I am not able to build a case on building VIP, but I am thinking of a parallel topic:

There is 2 types of license for ARM users: somewhat either "just use the official ARM processor" or an architecture license where ARM customer are able to tune architecture for themselves. I know that only 3 company use this second one: Qualcomm, Apple, and I forgot the last one (or are there 4 of them?) Basically the successful company do lots of stuff on their own!
But that also means one needs a scale big enough to afford it.

Anyway, I tend to agree on this buy vs build:
If one decides to buy an IP, one already choose not to differentiate on it, vs competition, so there is no point spending tremendous effort on its verification, and even if a bug is detected, the vendor has to correct it, for everyone, one still does not bring added value vs competition.)
If one decides to differentiate on an IP design, thus build its own version, having a "quite standardized VIP" should be much more efficient for the IP verification.
For me building VIP makes sense when one is "inventing the wheel" in the race with the rest of the industry, i.e. when vendor solution are not mature yet...
I see no real point doing it to re-invent the wheel.
 
Hi Fabien Journet,

"For me building VIP makes sense when one is "inventing the wheel" in the race with the rest of the industry, i.e. when vendor solution are not mature yet..."

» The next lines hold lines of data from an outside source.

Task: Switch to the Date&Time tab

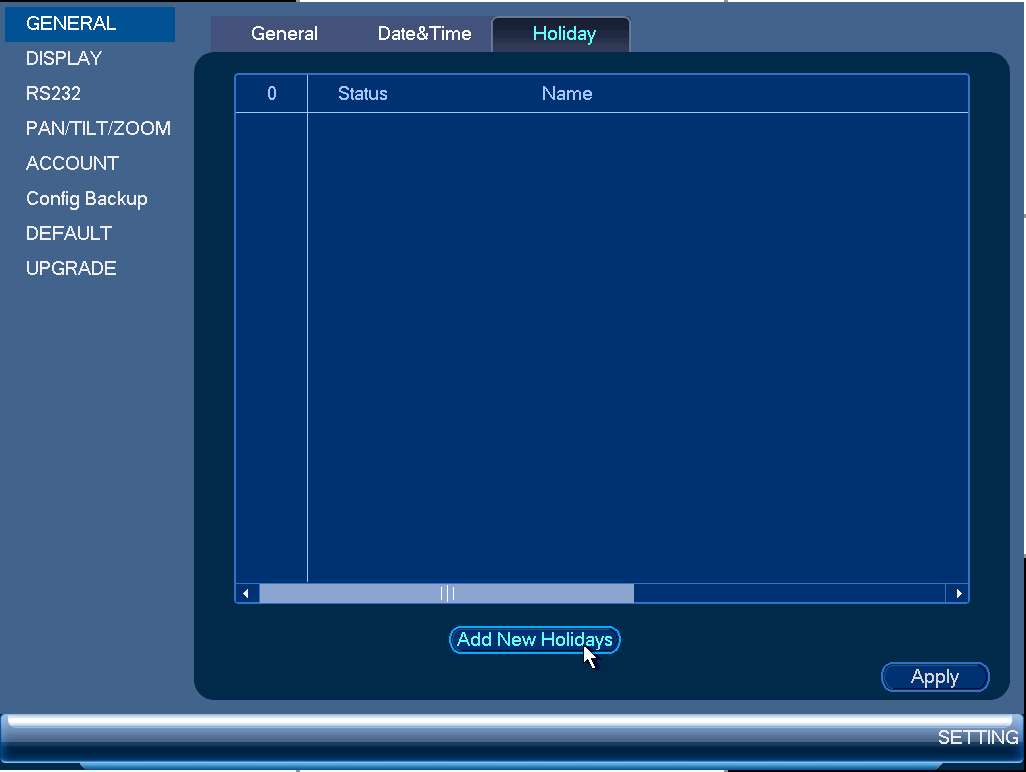Action: point(424,33)
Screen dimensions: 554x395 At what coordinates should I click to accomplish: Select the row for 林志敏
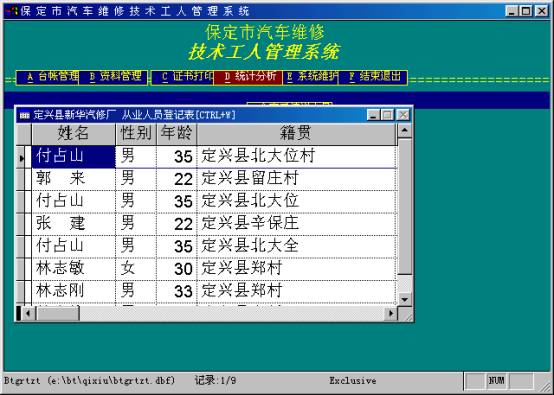214,269
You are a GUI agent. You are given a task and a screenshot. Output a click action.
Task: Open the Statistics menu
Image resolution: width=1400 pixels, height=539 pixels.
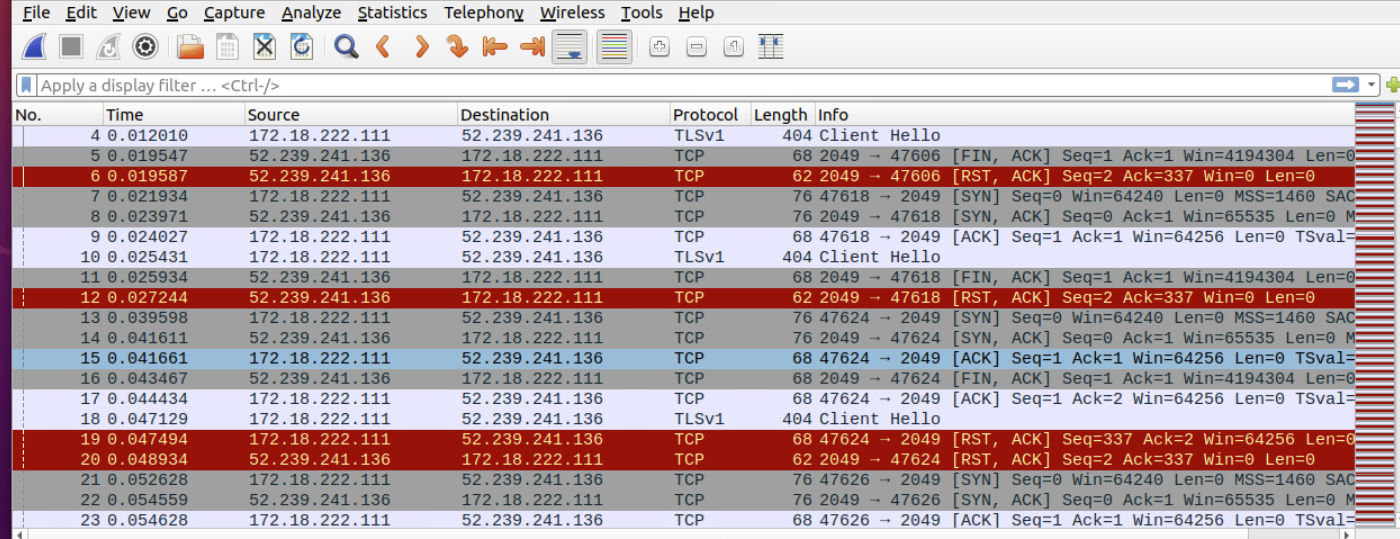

Even here, what if a vendor collaborates with you to do this i.e. while you are developing an IP, another vendor collaborates with you for developing a VIP. You get a chance to customize the VIP to your needs or prioritize the features based on your requirements and yes, at a lower cost & no added cost (of development). The vendor would be able to recover the cost by reselling it into the market. You may still differentiate on the IP, the way it is integrated into the system or SW as VIP wouldn't add value to differentiation.